Çok, çok etkinlendiğim gerçekler vardı. Okurken empati kurmaya çalıştım ama yok, bu çok farklı bir boyut. Her zaman Disney ve Nickelodeon yıldızlarının çok küçük yaşlarda zor şartlar altında ve uzun saatlerde çalıştırılması, ünlü olmak adı altında korkunç istekleri yapmaya zorlanmaları gibi birçok habere tanık olmuştuk, oluyoruz. Özellikle 2000'lerin başında bu tür haberler çok patlak vermişti. Miley Cyrus'un sigara içmesi, Vannessa Hudgens'ın çıplak fotoğraflarının sızdırılması, ikonik yıldız Britney Spears'ın sınırsız yalan yanlış haberleri gibi liste uzayıp gidiyor. Bu isimlerin yanında Jennette daha gölgede kalmış gibi gözükse de kendini ilk ağızdan anlatarak yalan haberlere engel olmuş oldu.

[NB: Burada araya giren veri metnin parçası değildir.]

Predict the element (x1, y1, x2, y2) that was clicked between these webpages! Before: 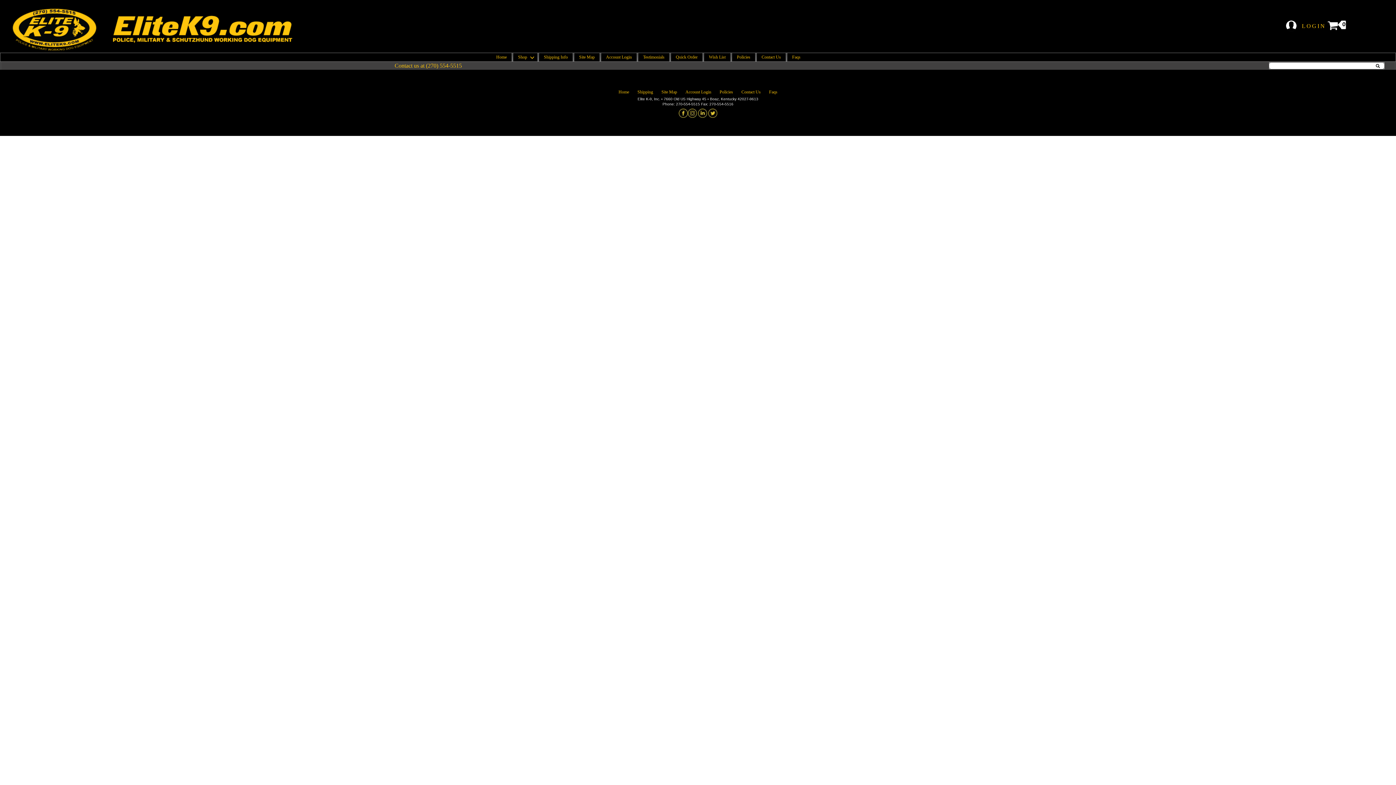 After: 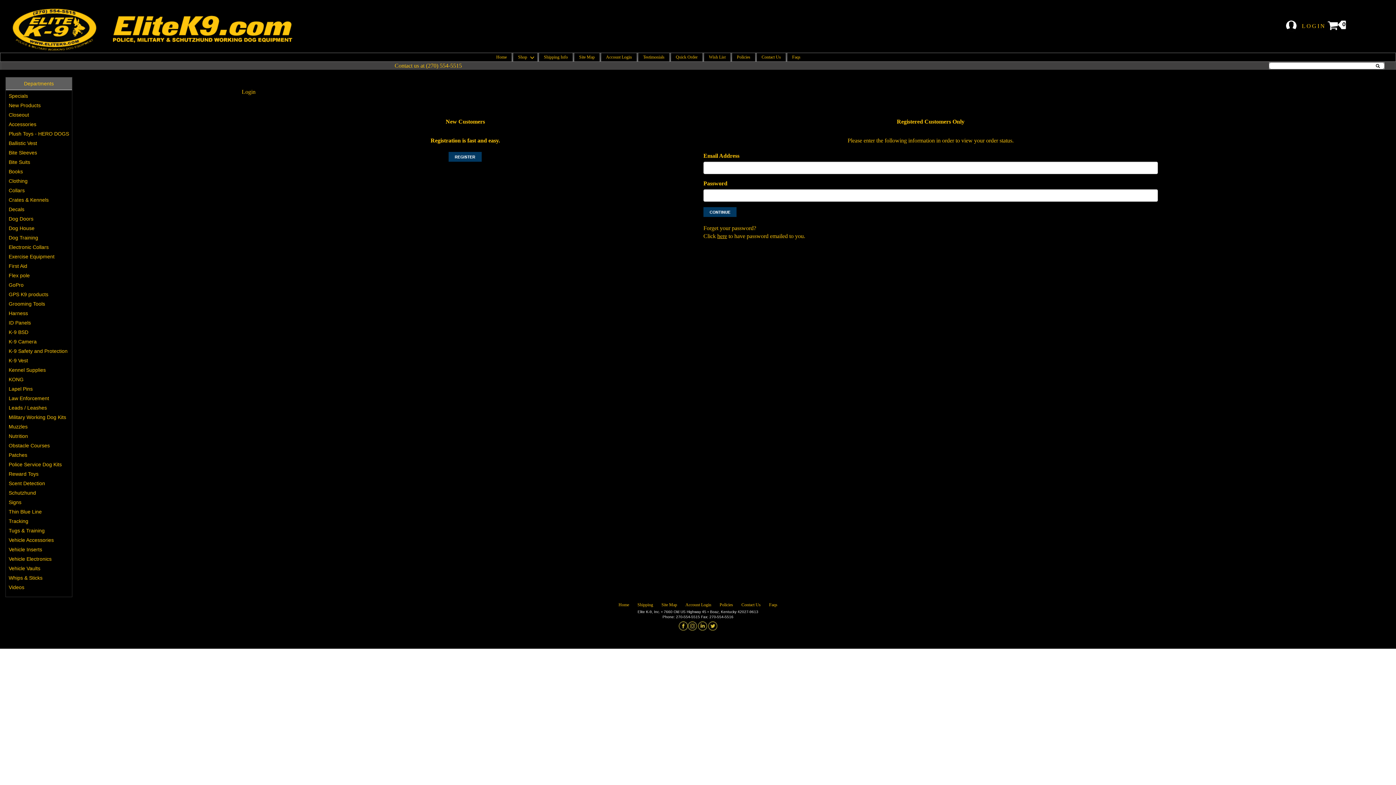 Action: bbox: (606, 54, 632, 59) label: Account Login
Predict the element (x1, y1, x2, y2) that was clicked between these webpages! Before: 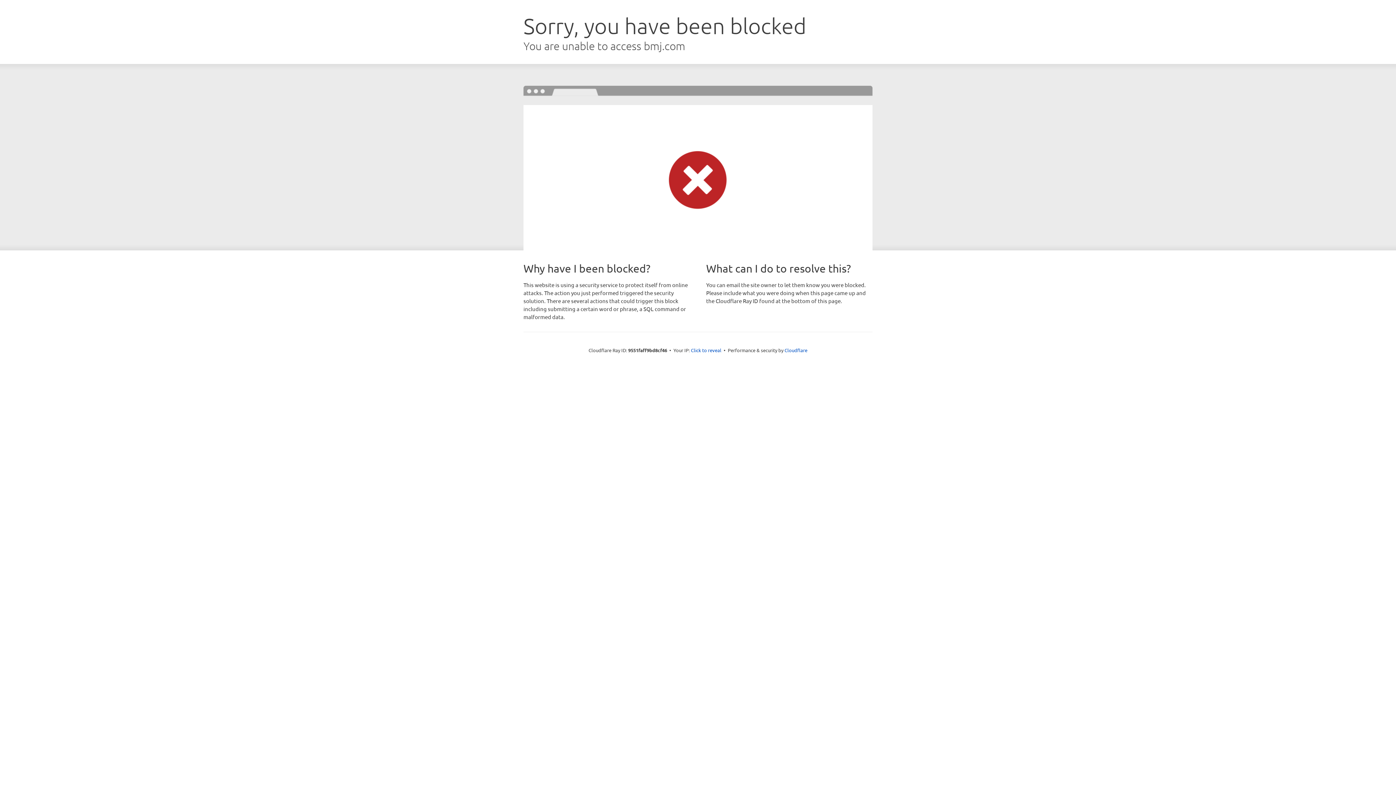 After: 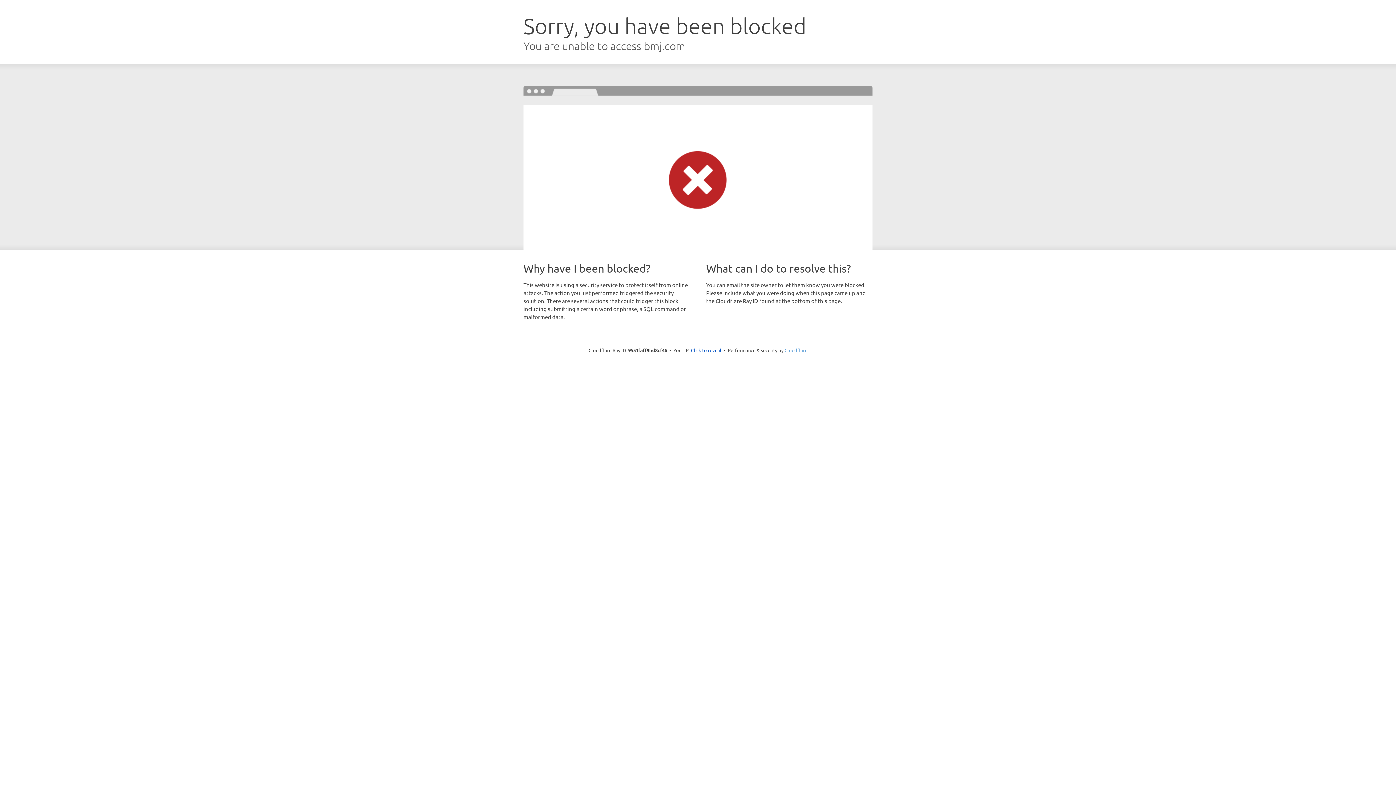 Action: label: Cloudflare bbox: (784, 347, 807, 353)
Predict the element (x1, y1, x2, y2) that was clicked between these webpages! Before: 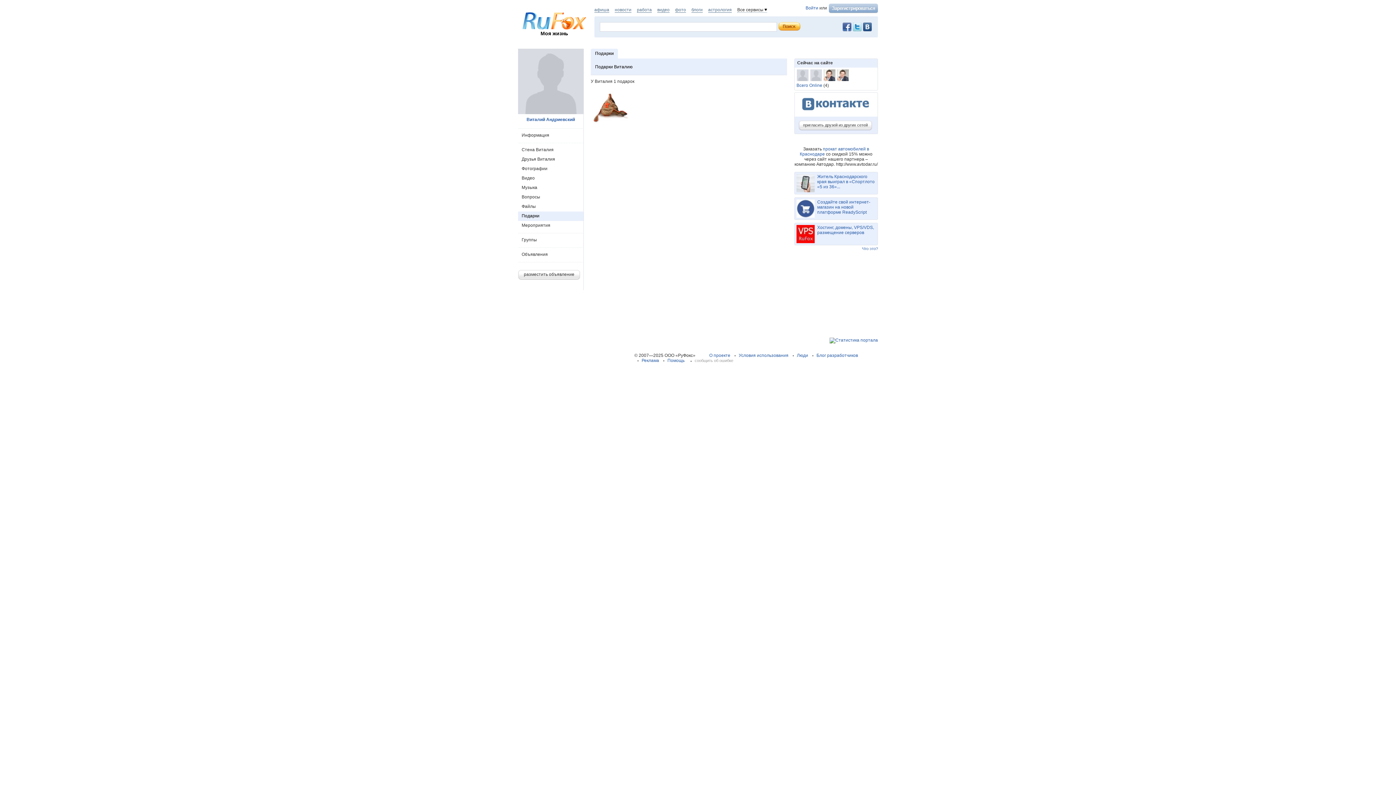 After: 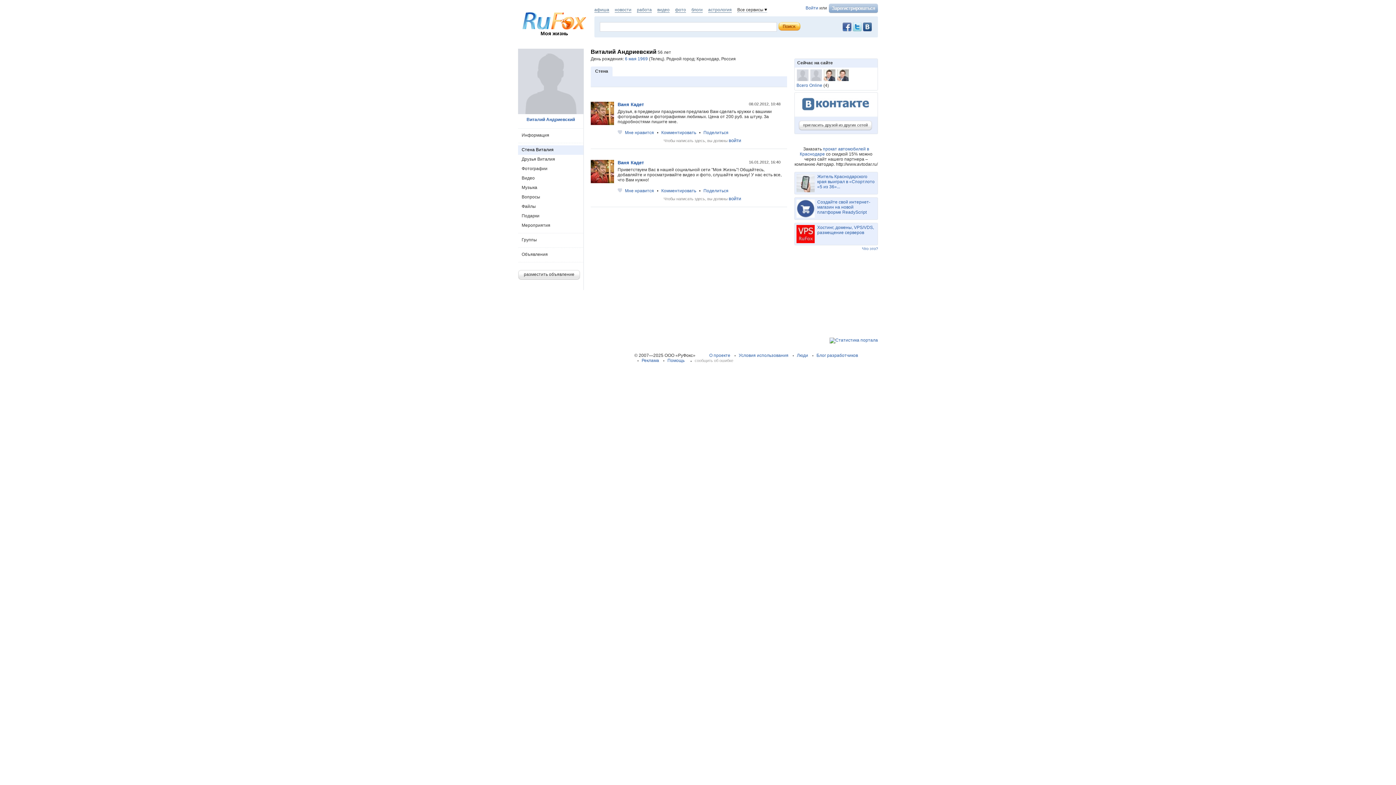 Action: label: Стена Виталия bbox: (518, 145, 583, 154)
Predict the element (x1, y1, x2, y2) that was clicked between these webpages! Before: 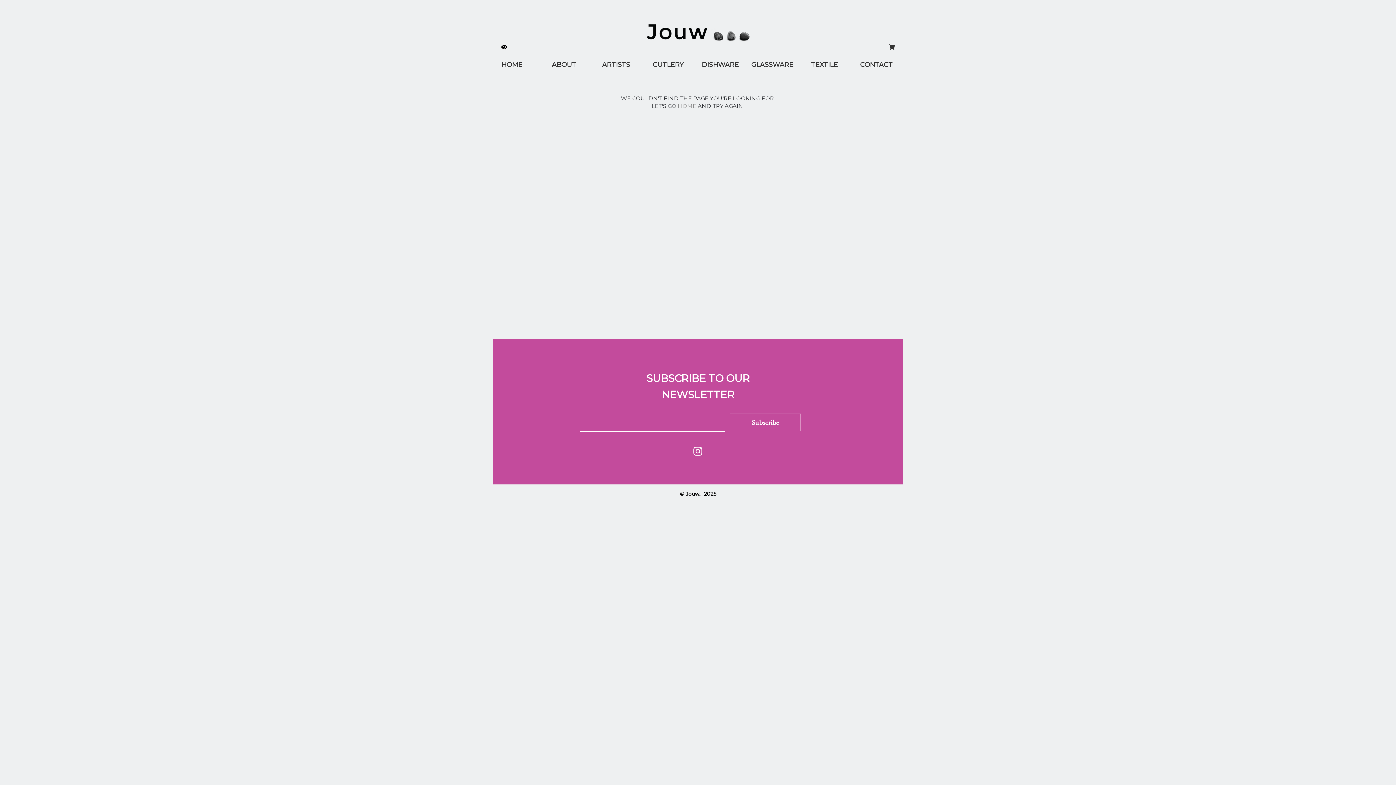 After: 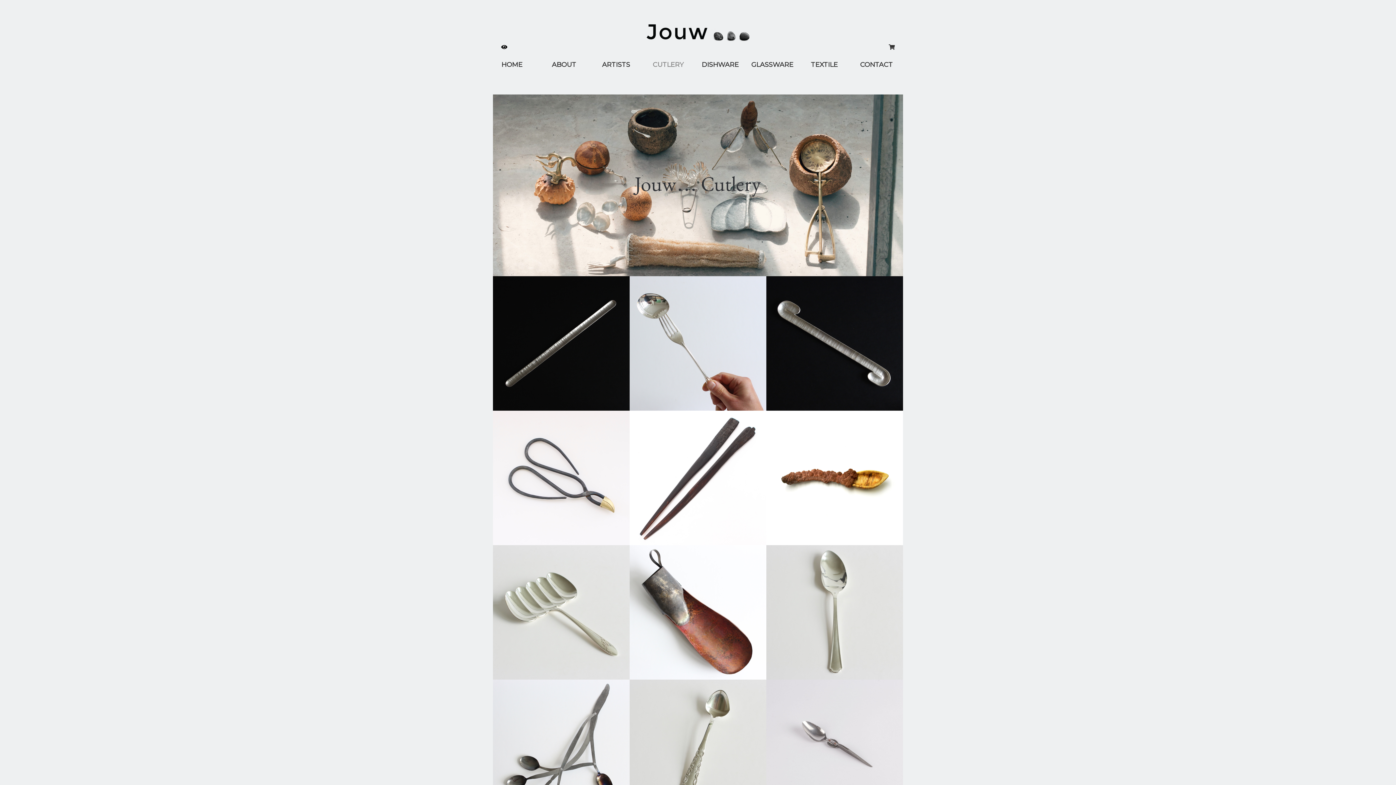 Action: label: CUTLERY bbox: (643, 59, 693, 77)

iCarly'deki rol arkadaşı ve aynı zamanda yakın arkadaşı olan Miranda'yla gerçek bir dostluğa sahip olurken Sam & Cat dizisindeki rol arkadaşı Ariana Grande ile çekişmeli ilişkilerini anlatıp kitabın sonunda Ari'ye çok güzel bir teşekkür yazısı sunması da ayrı sempatikti.

Jennette ve Ariana
   Belki duymuşsunuzdur, iCarly'nin yeni çekimleri yapıldı fakat Jennette, Sam karakteriyle bunda yer almadı. Kitapta bundan da bahsedip, "Milyon dolar vereceklerini duymama rağmen her şeyin para olmadığını söyleyerek, reddettim," diyerek halkın kalbini kazanıyor kesinlikle. :) Çünkü annesinin ölümünden ve Sam & Cat final yaptıktan sonra oyunculuğu bıraktığını duyuruyor.

Benim için çoook değişik bir okuma oldu ama iyi ki okudum dedim. Yazı dili zorlamadı, İngilizce okuyabilirsiniz. Hem iCarly izleyicisi olarak hem de kişisel merakımla okumak istemiştim. Çok daha fazlasını buldum.

Güzel bir otobiyografi örneği olmuş. Okuyanlar olursa yorumda buluşalım. :)

Bir sonraki kitabım Malibu'da Son Parti'nin yorumunda görüşmek üzere.